Will Ferrell is Woody’s alter ego in the comedy version. He plays an unemployed actor whose sex life with his wife is on hold, while his indie director wife Amanda Peet has gotten wealthy Steve Walsh to produce her feminist film The Castration Sonata. Ferrell is hoping for a part in the film, which wifey says he’s perfect for, but is turned down by the producer because he’s an unknown. Peet’s energy is directed in finding Mr. Right for the ditsy Melinda, someone Ferrell fantasizes he’s in love with only to be disappointed that she falls in love with smoothy black classical pianist Chiwetel Ejiofor.
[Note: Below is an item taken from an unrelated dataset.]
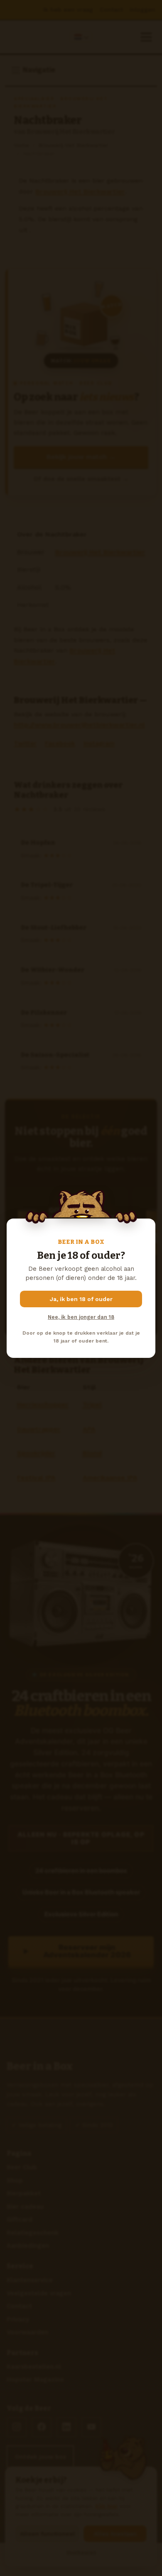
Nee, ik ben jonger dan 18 (81, 1317)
In the tragic version, nutty Melinda crashes the dinner party of her wealthy Park Avenue trust-fund college friend Chloe Sevigny and her womanizing unemployed actor hubby Jonny Lee Miller, who are entertaining Brooke Smith (the third close girlfriend from their college days, who is married, pregnant with her third child and the stable one of the three). Melinda lays out her tale of woe: telling how her ideal doctor husband has left her and won custody of their two perfect kids because of her extra-marital affair with a photographer, whom she later murdered when he ditched her. This leaves Melinda suicidal and afraid of entering another relationship, as she turns down hunky, wealthy and stable dentist Josh Brolin. But, at the same dinner party, where she rejects the dentist, she begins an affair with the pianist.
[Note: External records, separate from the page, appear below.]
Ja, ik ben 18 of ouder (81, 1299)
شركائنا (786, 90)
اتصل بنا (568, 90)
The only difficulty in the film came from trying to keep track of the characters in each story and not anything deep to muse over. In any case, it’s all about the same old Woody rehashed musings over struggling artistic New Yorkers living in swell brownstone apartments and carrying on a yuppie-like party social life that leaves them in angst. The 70-year-old Woody has no part, which comes after complaints he was too old to be chasing the younger actresses as the romantic lead. Also, Woody seems to be answering his critics who said he left blacks out of his films by providing two juicy roles for black actors Chiwetel Ejiofor and Daniel Sunjata, who take not stereotypical parts that are not sensationalized and add whatever gravitas can be mustered from the film by romancing desirous white women.